In the material below, find the line with "Image resolution: width=920" and the line with "Image resolution: width=900". Output exactly those two lines and all lines between them, leaving out pictures.

BEGIN Extracted information

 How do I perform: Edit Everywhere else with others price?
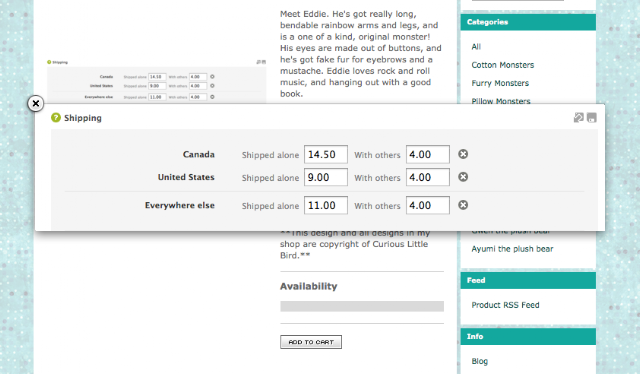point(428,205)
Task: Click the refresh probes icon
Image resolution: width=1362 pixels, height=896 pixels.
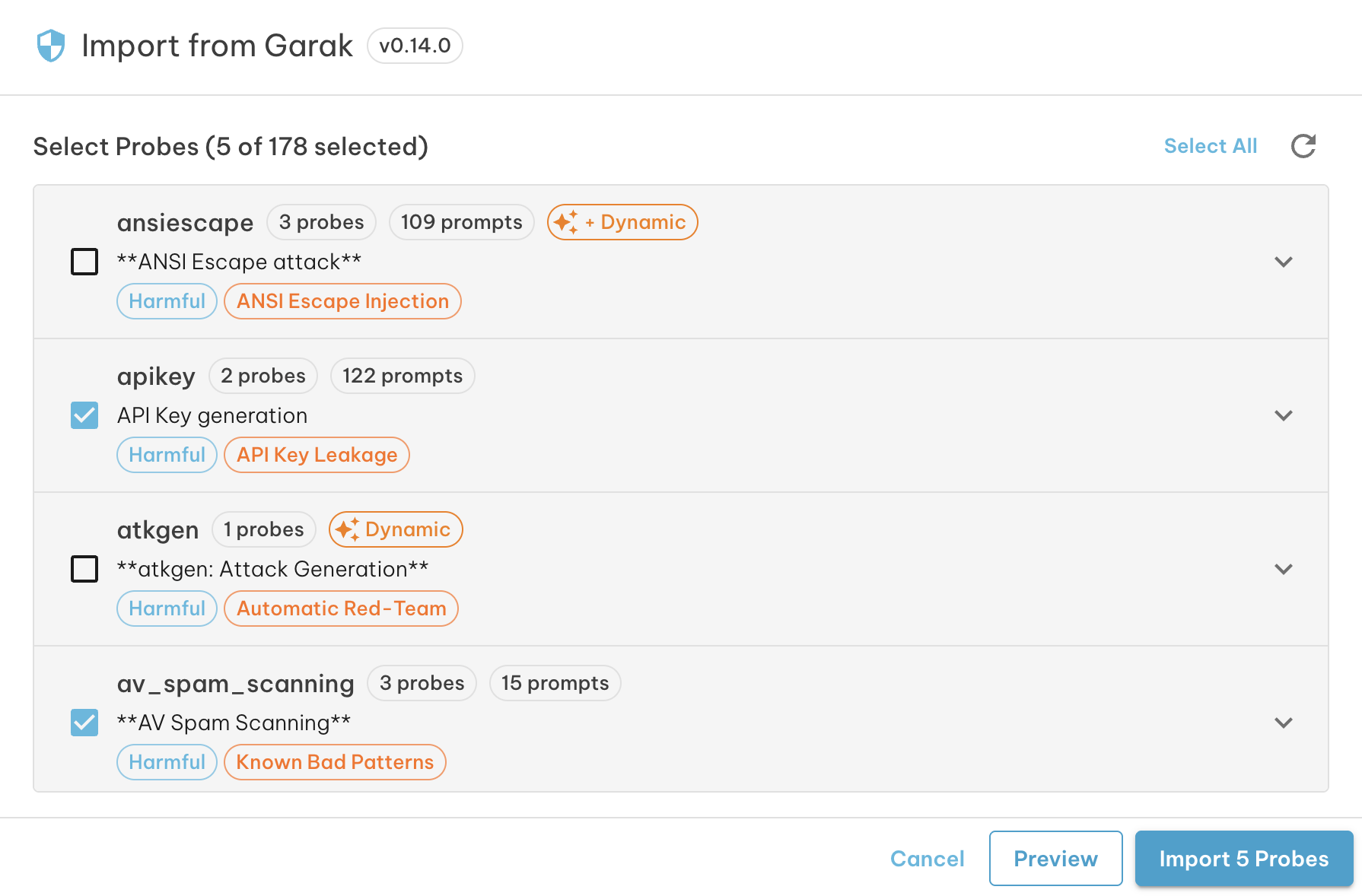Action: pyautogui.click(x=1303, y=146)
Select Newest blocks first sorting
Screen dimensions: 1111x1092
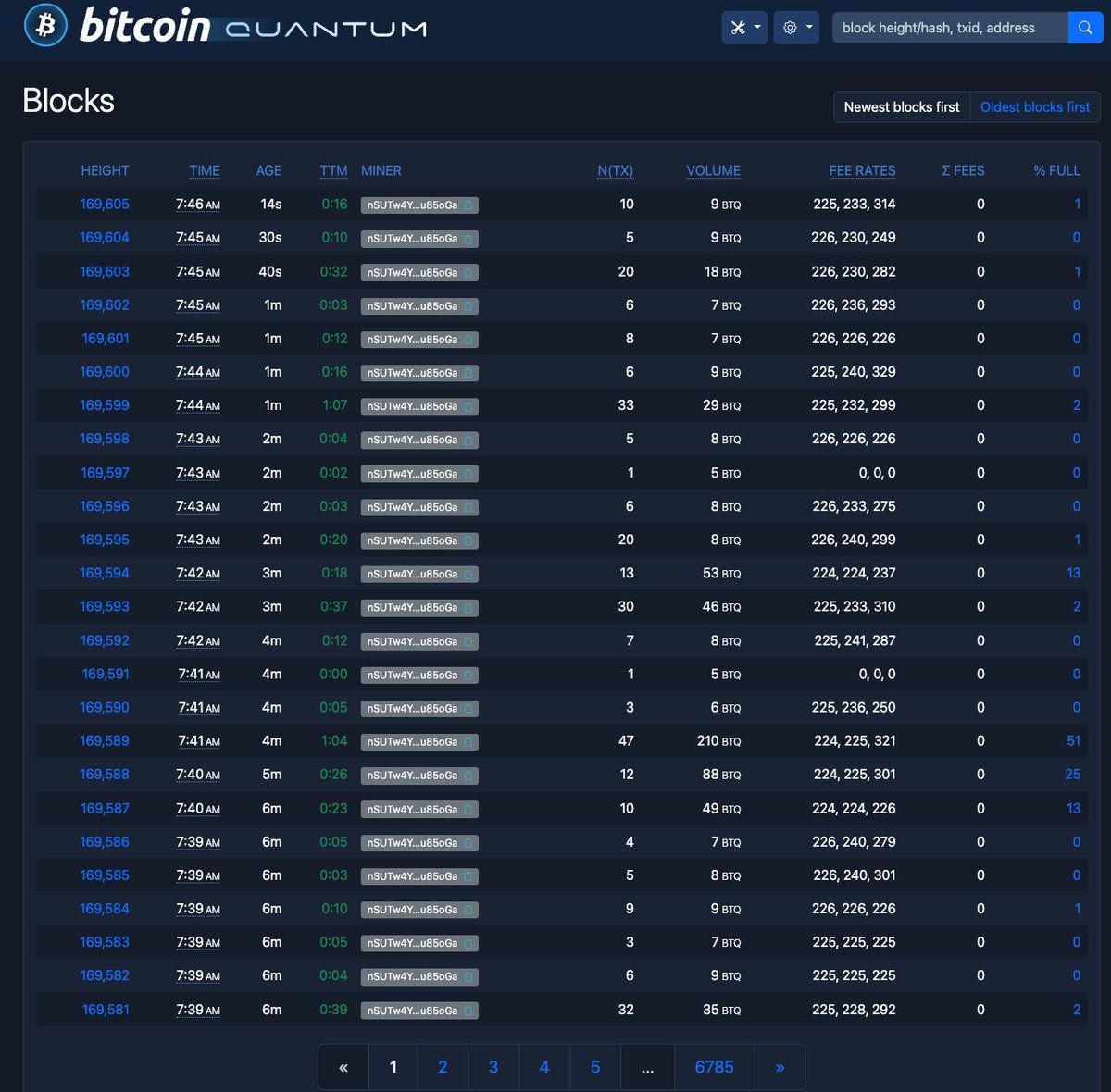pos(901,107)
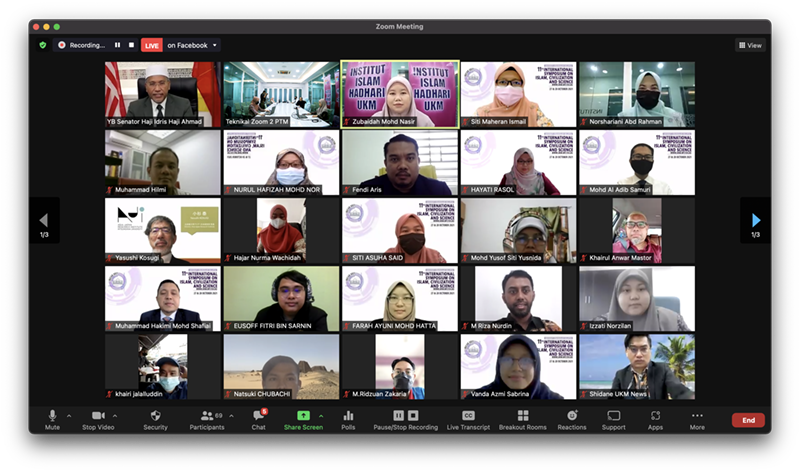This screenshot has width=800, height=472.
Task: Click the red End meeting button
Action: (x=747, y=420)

END Extracted information
BEGIN Extracted information

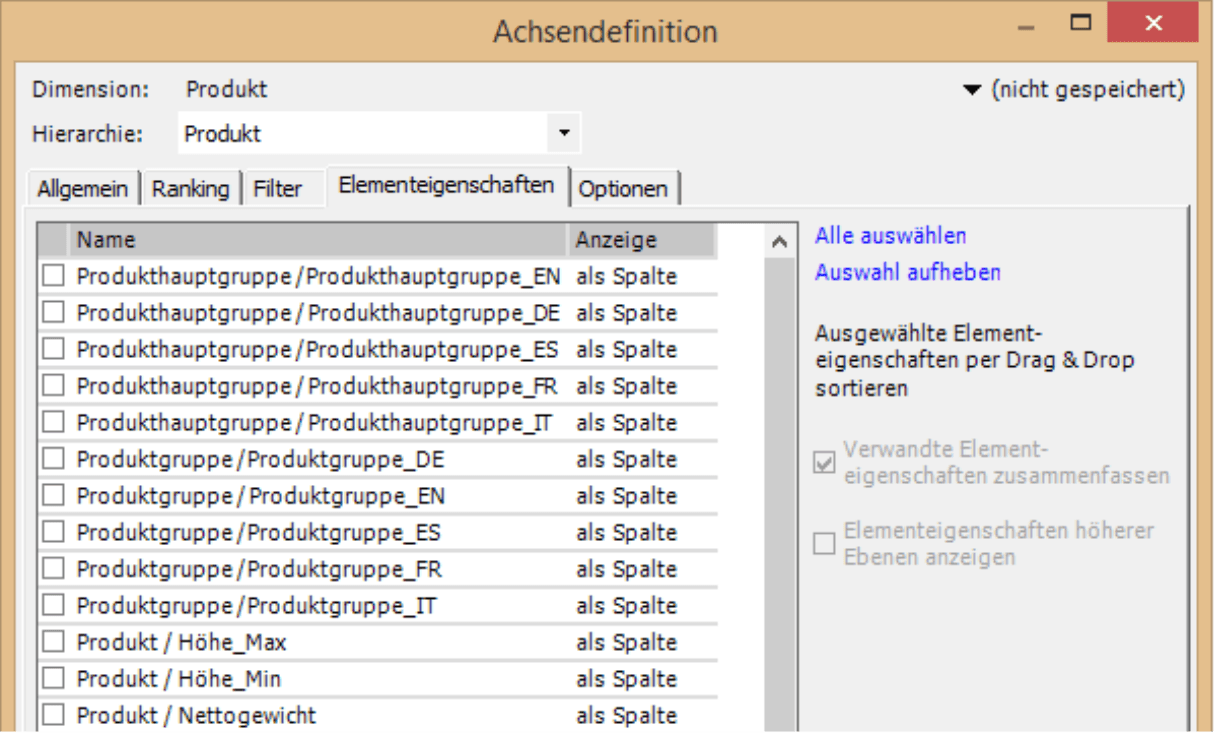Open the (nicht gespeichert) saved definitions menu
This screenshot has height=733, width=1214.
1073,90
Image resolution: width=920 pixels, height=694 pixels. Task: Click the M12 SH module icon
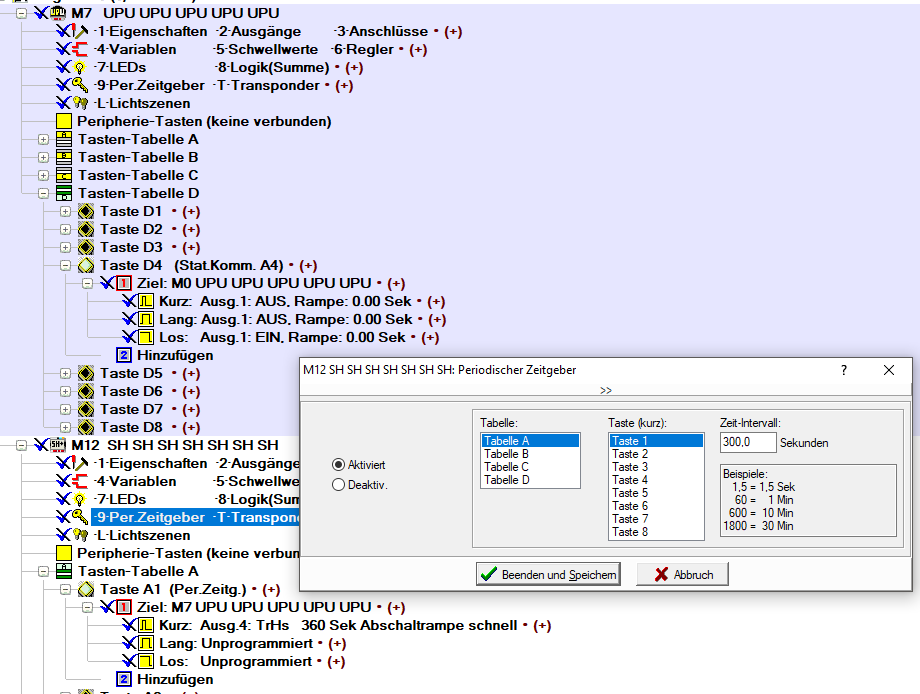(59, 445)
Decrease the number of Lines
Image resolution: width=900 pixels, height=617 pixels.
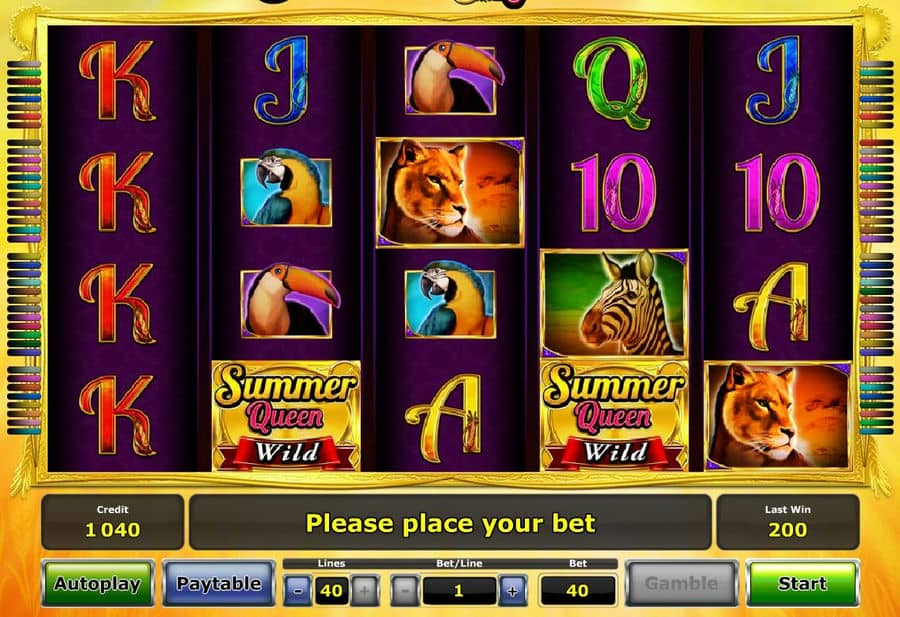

END Extracted information

Response area:
Image resolution: width=920 pixels, height=694 pixels. Task: Click the M12 SH module icon
(59, 445)
Decrease the number of Lines
Image resolution: width=900 pixels, height=617 pixels.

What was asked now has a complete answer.